Even more, we need to understand that belief in “miracles” is really essential to our faith as Christians, including belief in the incarnation, belief in the atoning death of Jesus (the One without sin, destined to become our “sin bearer,” dying for the salvation of all sinners), belief in the bodily resurrection of Jesus, rather than trying to spiritualize that event (just saying we still experience the presence of Jesus in our lives today, just as His followers did after His death, but not really believing He was actually physically raised from the dead, that His body was miraculously transformed, leaving the graveclothes behind in the tomb as John reports in his gospel), and therefore not accepting the gospel accounts of His physical appearances after His death and burial, and His victory over death as well as victory over sin and suffering. These miraculous events are among the beliefs that are essential to Christianity (i.e. orthodox Christianity, biblical Christianity), but are doctrinal issues which most closed-minded critics do not consider essential. Why? Simply because they do not believe that the historical Jesus, and the risen Christ of the Easter story in the gospels, are one and the same person(actually the same Jesus), both fully man and fully God, the visible manifestation of the invisible God; not only the agent of God in creation, but also the One who holds it all together (Colossians 1:15-17), and the One toward whom the whole creation is moving day by day, and in whom the whole created order will ultimately be united (Ephesians 1:8-10).

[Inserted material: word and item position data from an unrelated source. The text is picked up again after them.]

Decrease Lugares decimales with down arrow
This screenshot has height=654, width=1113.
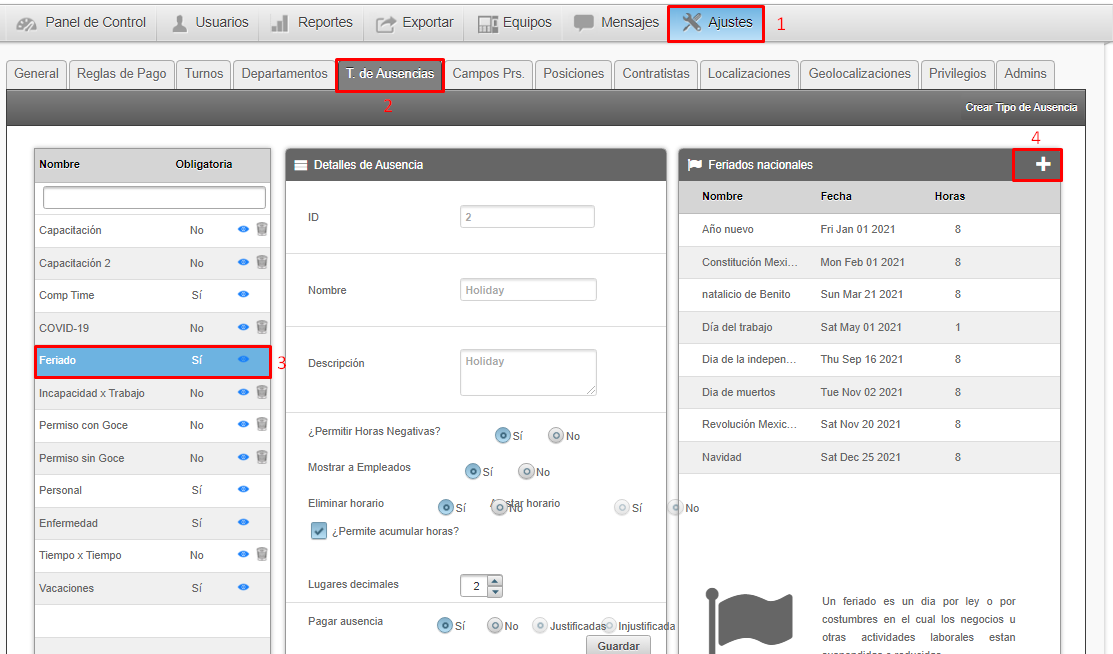pos(494,591)
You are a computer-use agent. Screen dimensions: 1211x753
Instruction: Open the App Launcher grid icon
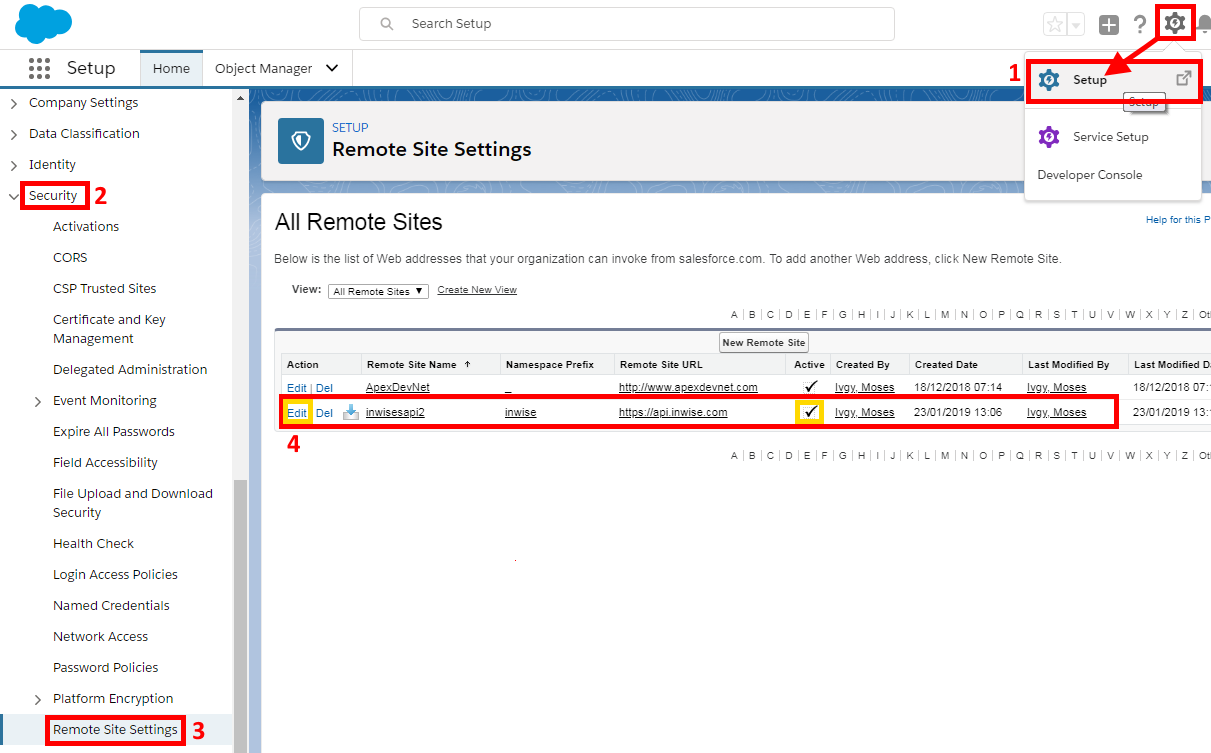[39, 68]
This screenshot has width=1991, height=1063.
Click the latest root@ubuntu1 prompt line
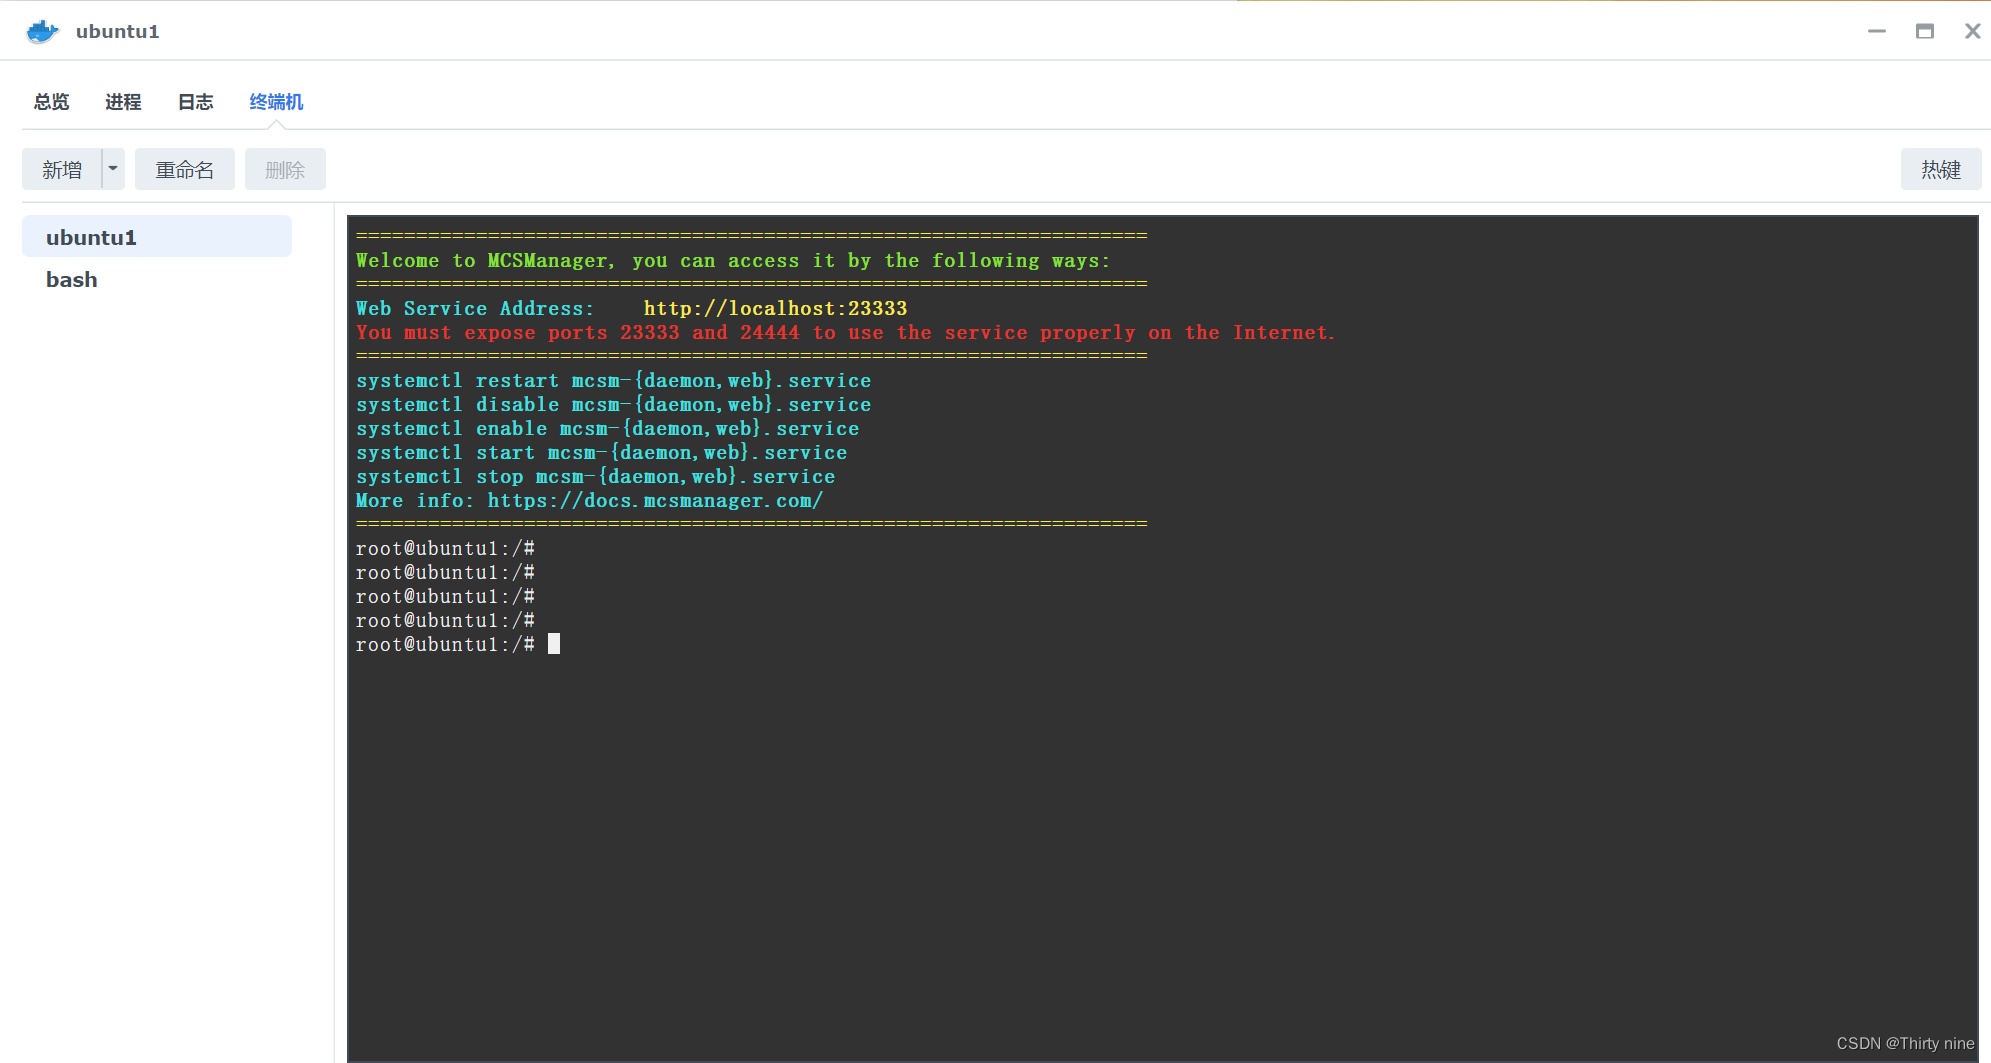pyautogui.click(x=445, y=644)
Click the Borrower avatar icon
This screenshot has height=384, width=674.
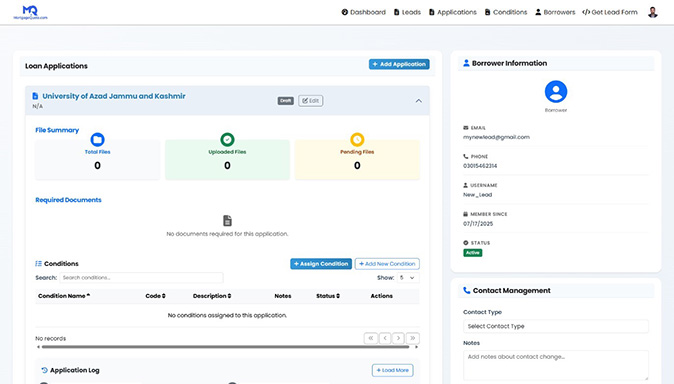pos(556,92)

God’s ways are simply “higher than our ways” (Isaiah 55:9), and God has made the wisdom of this world foolish when it comes to so many inexplicable events, not just those mighty acts of God recorded in scripture, but also the miraculous happenings in the lives of believers today. This brings us right back to some of the experiences in my own life that I am sharing in this series of posts under the same theme, “COINCIDENCES OR GOD-INCIDENTS?”
I have already related how my dying maternal grandmother called for me and prayed for me before her death, saying this following her prayer, “You’re going to be my little preacher.” It is important to understand the difference between “predictions” and “prophecies” – predictions seldom come true, although “the law of averages” will often allow some predictions to be fulfilled, helping to make these self-proclaimed “psychics” famous for they become known as people who are able to foretell the future. On the other hand, genuine “prophecies” always come true, for they are God given, by revelation, to servants of God who have the “gift of prophecy” (I Corinthians 12:8-10).
My grandmother,”Deedee,” was given the gift of prophecy and “discernment” (I Cor. 12:10), delivering a prophecy which was destined to come true in the “fullness of time” in my own life. Although many may not consider such a small event a real “miracle,” it was one of those happenings that is hard to explain apart from an all-knowing and wonder-working God. I am sure my grandmother would not have considered herself a prophet, but in “the fullness of time” her words came true. I was licensed to preach at nineteen years of age and became a candidate for ordination. I enrolled at Kentucky College, began dating my future wife, and found myself wondering what additional amazing experiences were yet to come. Then something totally unexpected happened. The District Superintendent of the Frankfort District in the Kentucky Conference of the Methodist Church called and asked me if I would be interested in serving as the student-pastor of a small church. I had no preaching experience. However, when Dr. Vogel gave me the name of the church, I knew immediately that was not just his invitation, but had to be God’s appointment. Why? Because it was Smithfield Methodist Church, where my great-grandparents were members for so many years, where my maternal grandmother was baptized and confirmed in her faith (yes, the very same grandmother who had prayed for me when I was five years old, who had been used by God’s chosen instrument to prophesy that I was destined to become a preacher).
Do you think that was a coincidence? Can you possibly believe that particular church, of all churches, was to become the launching pad for my ministry, the first church I would serve, where I would “practice preaching,” where I would be encouraged and affirmed in my preparation for ordination, the church where Norma and I would be lovingly supported when we were just beginning to learn how to live by faith, to trust God completely as we prepared for marriage with practically no financial resources? Or is it more reasonable to believe that God had orchestrated the whole process that had brought us to that place in “the fullness of time” – that God was actually the “Conductor,” the One who had even prepared the score far in advance of our arrival, the One who was still in charge, and the One under whose direction a harmonious concert of praise would result?